• _WHAT YOU ARE ASKED TO DO_
From the text below about the Detroit school district's legal fees, copy word for word the part that opens with the words containing "Considering the average" and closes with "uncover district spending.".

··· EXTRACT

The news, uncovered through Freedom of Information Act requests submitted by the Detroit News, comes with a hint of irony: during the months DPS was accruing hefty legal fees, the district was also arguing that it didn't have enough funds to pay teachers for work they had already completed — and more significantly, representatives of the district like Emergency Manager Judge Steven Rhodes were pleading with Michigan legislators to pass a financial rescue package. 

Considering the average teacher salary in DPS is $63,716, this means that funds that could have paid nearly five people's salaries went towards legal fees to sue teachers who were fighting this winter, when the suit was filed, against deplorable working conditions — like the ones that would eventually keep students out of summer school because an estimated 50 DPS's buildings lack air conditioning — and a say in the legislative debates surrounding their district. The continued irony being, that when these same "sick-out" protests continued in the spring the demands were more pressing — and notable to the suit — promised pay and a forensic audit to uncover district spending.

······
··· SOURCE DATA

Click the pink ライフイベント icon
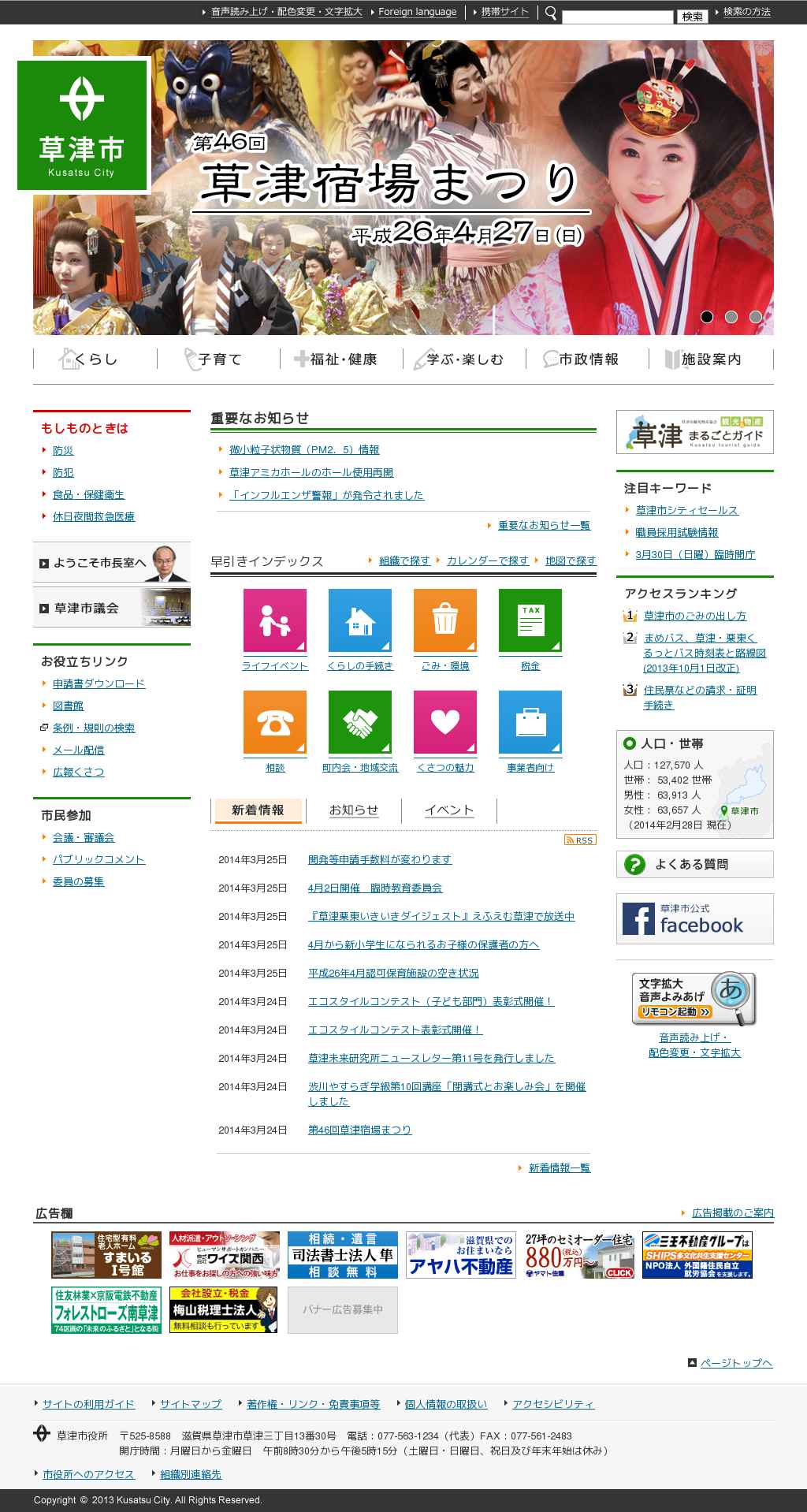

······

• _SOLUTION TO THE EXERCISE_
Considering the average teacher salary in DPS is $63,716, this means that funds that could have paid nearly five people's salaries went towards legal fees to sue teachers who were fighting this winter, when the suit was filed, against deplorable working conditions — like the ones that would eventually keep students out of summer school because an estimated 50 DPS's buildings lack air conditioning — and a say in the legislative debates surrounding their district. The continued irony being, that when these same "sick-out" protests continued in the spring the demands were more pressing — and notable to the suit — promised pay and a forensic audit to uncover district spending.